_Exercise data:_

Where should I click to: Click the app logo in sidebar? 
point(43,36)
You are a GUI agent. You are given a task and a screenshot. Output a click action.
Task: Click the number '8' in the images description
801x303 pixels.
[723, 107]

_Your objective:_
Repeat each record verbatim.

_Answer box:_
Where should I click to: Click the app logo in sidebar? 
point(43,36)
You are a GUI agent. You are given a task and a screenshot. Output a click action.
Task: Click the number '8' in the images description
801x303 pixels.
[723, 107]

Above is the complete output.